Pharmacological Activity of Fatty Acid Amides Is Regulated, but Not Mediated, by Fatty Acid Amide Hydrolase in Vivo

• Published in: The Journal of pharmacology and experimental therapeutics Vol. 302; no. 1; pp. 73 - 79
• Main Authors: Lichtman, Aron H, Hawkins, E Gregory, Griffin, Graeme, Cravatt, Benjamin F
• Format: Journal Article
• Language: English
• Published: United States American Society for Pharmacology and Experimental Therapeutics 01.07.2002
• Subjects: Amides - pharmacology; Amidohydrolases - antagonists & inhibitors; Amidohydrolases - genetics; Amidohydrolases - physiology; Animals; Arachidonic Acids; Behavior, Animal - drug effects; Blepharoptosis - chemically induced; Body Temperature - drug effects; Cannabinoid Receptor Modulators; Endocannabinoids; Enzyme Inhibitors - pharmacology; Fatty Acids - pharmacology; Glycerides - pharmacology; Kinetics; Mice; Mice, Inbred C57BL; Mice, Knockout; Motor Activity - drug effects; Oleic Acids - pharmacology; Pain Measurement - drug effects; Radioligand Assay; Receptors, Cannabinoid; Receptors, Drug - drug effects
• ISSN: 0022-3565; 1521-0103
• DOI: 10.1124/jpet.302.1.73

Fatty acid amides (FAAs) represent a class of neuromodulatory lipids that includes the endocannabinoid anandamide and the sleep-inducing substance oleamide.

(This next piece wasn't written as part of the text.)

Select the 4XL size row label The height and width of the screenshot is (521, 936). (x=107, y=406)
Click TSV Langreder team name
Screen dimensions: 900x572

Both anandamide and oleamide produce behavioral effects indicative of cannabinoid activity, but only anandamide binds the cannabinoid (CB1) receptor in vitro. Accordingly, oleamide has been proposed to induce its behavioral effects by serving as a competitive substrate for the brain enzyme fatty acid amide hydrolase (FAAH) and inhibiting the degradation of endogenous anandamide. To test the role that FAAH plays as a mediator of oleamide activity in vivo, we have compared the behavioral effects of this FAA in FAAH(+/+) and (−/−) mice. In both genotypes, oleamide produced hypomotility, hypothermia, and ptosis, all of which were enhanced in FAAH(−/−) mice, were unaffected by the CB1 antagonist N -(piperidin-1-yl)-5-(4-chlorophenyl)-1-(2,4-di-chlorophenyl)-4-methyl-1 H -pyrazole-3-carboxamide hydrochloride (SR141716A) and occurred in CB1(−/−) mice. Additionally, oleamide displayed negligible binding to the CB1 receptor in brain extracts from either FAAH(+/+) or (−/−) mice. In contrast, anandamide exhibited a 15-fold increase in apparent affinity for the CB1 receptor in brains from FAAH(−/−) mice, consistent with its pronounced CB1-dependent behavioral effects in these animals. Contrary to both oleamide and anandamide, monoacylglycerol lipids exhibited equivalent hydrolytic stability and pharmacological activity in FAAH(+/+) and (−/−) mice. Collectively, these results indicate that FAAH is a key regulator, but not mediator of FAA activity in vivo. More generally, these findings suggest that FAAs represent a family of signaling lipids that, despite sharing similar chemical structures and a common pathway for catabolism, produce their behavioral effects through distinct receptor systems in vivo.